PROVIDED ENTRIES:
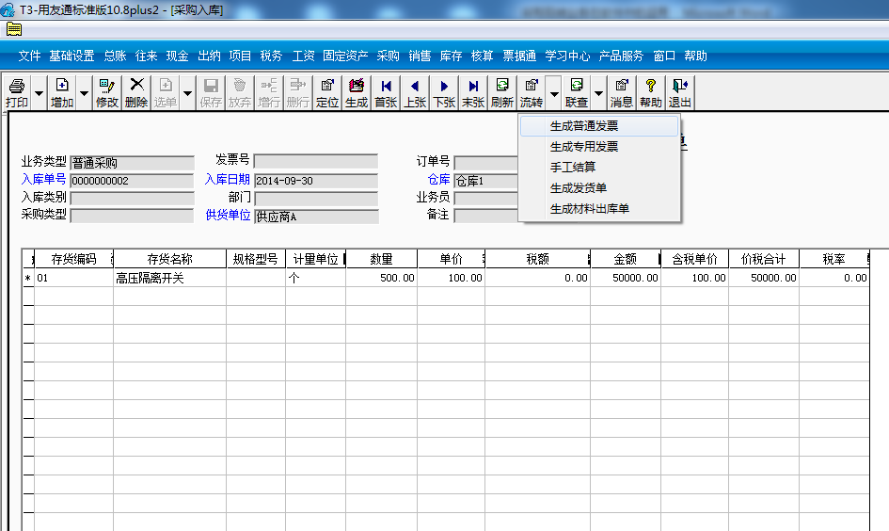This screenshot has width=889, height=531.
Task: Expand the dropdown arrow beside 增加
Action: [84, 94]
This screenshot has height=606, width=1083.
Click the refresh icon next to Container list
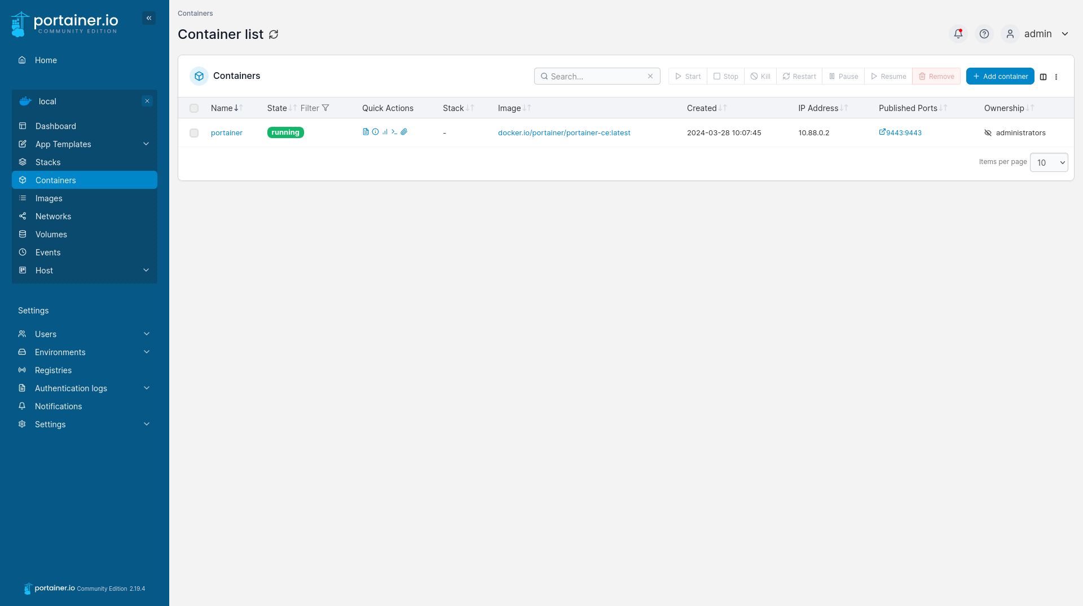coord(274,34)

WHAT YOU SHOULD DO: Copy the listing above line for line, with no changes to the wording, and omit the pictures.

EXPECTED ANSWER:
This screenshot has width=889, height=531.
Task: Expand the dropdown arrow beside 增加
Action: [84, 94]
This screenshot has height=606, width=1083.
Click the refresh icon next to Container list
coord(274,34)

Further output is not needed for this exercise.